Sob pressão de Bolsonaro, Exército mantém silêncio sobre caso Pazuello; tentativa de convencer general a ir para a reserva

De acordo com uma reportagem do jornal Folha de S.Paulo, integrantes do Alto Comando do Exército pressionaram o general Eduardo Pazuello a pedir transferência da ativa para a reserva, mas teriam ouvido que isso não está nos planos dele no momento, pois o ex-ministro da Saúde de Jair Bolsonaro (sem partido) é o principal foco da CPI da Covid no Senado.

Generais de quatro estrelas, mais alta patente do Exército, teriam conversado com Pazuello, general de três estrelas, para tentar convencê-lo, após o ex-ministro ter participado de um ato político no último domingo (23), ao lado de Bolsonaro.

A Alta Cúpula entende que a participação de Pazuello em um palanque político teria sido uma transgressão disciplinar, uma vez que o Exército proíbe a manifestação política de militar da ativa: “Manifestar-se, publicamente, o militar da ativa, sem que seja autorizado, a respeito de assuntos de natureza político-partidária”, diz o regulamento.
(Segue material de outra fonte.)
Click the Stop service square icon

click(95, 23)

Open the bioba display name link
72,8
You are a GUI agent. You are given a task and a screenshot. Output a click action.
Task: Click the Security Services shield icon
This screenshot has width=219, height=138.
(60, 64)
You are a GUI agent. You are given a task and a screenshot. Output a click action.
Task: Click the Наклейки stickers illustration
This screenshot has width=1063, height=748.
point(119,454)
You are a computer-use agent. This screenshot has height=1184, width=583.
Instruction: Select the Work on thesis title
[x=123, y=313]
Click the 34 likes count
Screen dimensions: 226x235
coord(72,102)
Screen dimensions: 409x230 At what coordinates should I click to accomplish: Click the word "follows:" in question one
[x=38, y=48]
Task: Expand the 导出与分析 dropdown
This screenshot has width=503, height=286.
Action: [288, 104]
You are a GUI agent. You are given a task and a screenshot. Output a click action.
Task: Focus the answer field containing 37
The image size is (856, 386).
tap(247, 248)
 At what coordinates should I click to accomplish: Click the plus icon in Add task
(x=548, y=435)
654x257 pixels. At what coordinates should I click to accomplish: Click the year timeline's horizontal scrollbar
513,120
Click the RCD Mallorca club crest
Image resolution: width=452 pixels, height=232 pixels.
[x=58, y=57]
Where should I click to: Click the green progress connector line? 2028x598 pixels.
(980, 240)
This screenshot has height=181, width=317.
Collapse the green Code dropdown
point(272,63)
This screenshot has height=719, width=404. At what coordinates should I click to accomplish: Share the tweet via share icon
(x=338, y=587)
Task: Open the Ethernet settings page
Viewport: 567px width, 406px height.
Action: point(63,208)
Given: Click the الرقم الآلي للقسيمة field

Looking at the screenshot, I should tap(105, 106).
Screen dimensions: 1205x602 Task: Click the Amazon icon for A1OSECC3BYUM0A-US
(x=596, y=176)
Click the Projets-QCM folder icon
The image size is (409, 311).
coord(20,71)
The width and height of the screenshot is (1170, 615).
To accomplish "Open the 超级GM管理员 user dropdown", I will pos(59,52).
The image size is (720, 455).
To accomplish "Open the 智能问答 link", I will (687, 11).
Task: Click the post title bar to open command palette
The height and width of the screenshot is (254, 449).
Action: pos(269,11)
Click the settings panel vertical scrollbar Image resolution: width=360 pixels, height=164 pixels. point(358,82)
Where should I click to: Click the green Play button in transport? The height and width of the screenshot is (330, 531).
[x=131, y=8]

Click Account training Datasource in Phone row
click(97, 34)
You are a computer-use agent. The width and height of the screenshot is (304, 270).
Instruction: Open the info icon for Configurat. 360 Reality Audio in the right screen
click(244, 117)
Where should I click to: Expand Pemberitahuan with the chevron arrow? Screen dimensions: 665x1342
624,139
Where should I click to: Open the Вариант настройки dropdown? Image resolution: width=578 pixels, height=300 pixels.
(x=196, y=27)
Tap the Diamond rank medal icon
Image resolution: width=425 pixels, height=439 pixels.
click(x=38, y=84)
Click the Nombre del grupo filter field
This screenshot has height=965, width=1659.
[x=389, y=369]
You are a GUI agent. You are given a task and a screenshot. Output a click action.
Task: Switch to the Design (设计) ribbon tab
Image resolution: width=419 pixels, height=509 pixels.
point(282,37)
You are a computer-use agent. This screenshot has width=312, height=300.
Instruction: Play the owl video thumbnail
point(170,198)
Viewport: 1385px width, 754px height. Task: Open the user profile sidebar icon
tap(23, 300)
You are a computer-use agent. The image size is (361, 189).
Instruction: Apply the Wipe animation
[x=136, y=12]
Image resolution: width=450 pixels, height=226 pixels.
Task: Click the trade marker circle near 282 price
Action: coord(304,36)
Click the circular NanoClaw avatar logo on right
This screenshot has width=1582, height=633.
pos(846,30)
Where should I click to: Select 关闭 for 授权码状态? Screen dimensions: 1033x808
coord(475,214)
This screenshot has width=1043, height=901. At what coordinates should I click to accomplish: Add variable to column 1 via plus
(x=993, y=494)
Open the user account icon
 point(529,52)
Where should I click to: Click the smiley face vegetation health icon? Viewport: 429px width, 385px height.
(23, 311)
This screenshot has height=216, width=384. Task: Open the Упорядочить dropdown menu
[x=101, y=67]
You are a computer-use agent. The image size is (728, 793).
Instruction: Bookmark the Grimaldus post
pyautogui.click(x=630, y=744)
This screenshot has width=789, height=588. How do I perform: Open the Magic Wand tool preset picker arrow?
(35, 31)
No ato com Bolsonaro no último domingo, Pazuello apareceu em um carro de som e chegou a falar com os apoiadores do presidente. “Fala, galera. Eu não ia perder esse passeio de moto de jeito nenhum. Tamo junto, heni. Tamo junto. Parabéns pra galera que está aí, prestigiando o PR [presidente]. PR é gente de bem. PR é gente de bem. Abraço, galera”, disse o general da ativa.

Ainda de acordo com a Folha, um procedimento formal foi instaurado pelo Comando do Exército para apurar a conduta de Pazuello. Ele tem três dias úteis para apresentar uma resposta por escrito. Caso seja punido, ele pode sofrer uma advertência, repreensão, prisão ou exclusão dos quadros, de acordo com a gravidade e atenuantes do caso.

Quem decide sobre a punição é o comandante do Exército, general Paulo Sérgio Nogueira de Oliveira. Caso ele não aja, também pode ser enquadrado como transgressor, de acordo com o regulamento disciplinar do Exército.

Pazuello não pode ser mandado para a reserva compulsoriamente, por isso haveria essa pressão da Alta Cúpula para que ele pedisse transferência, segundo o jornal.

Até o momento, não houve qualquer posicionamento do Ministério da Defesa e do Comando do Exército acerca da participação de Pazuello em um ato político em apoio a Bolsonaro.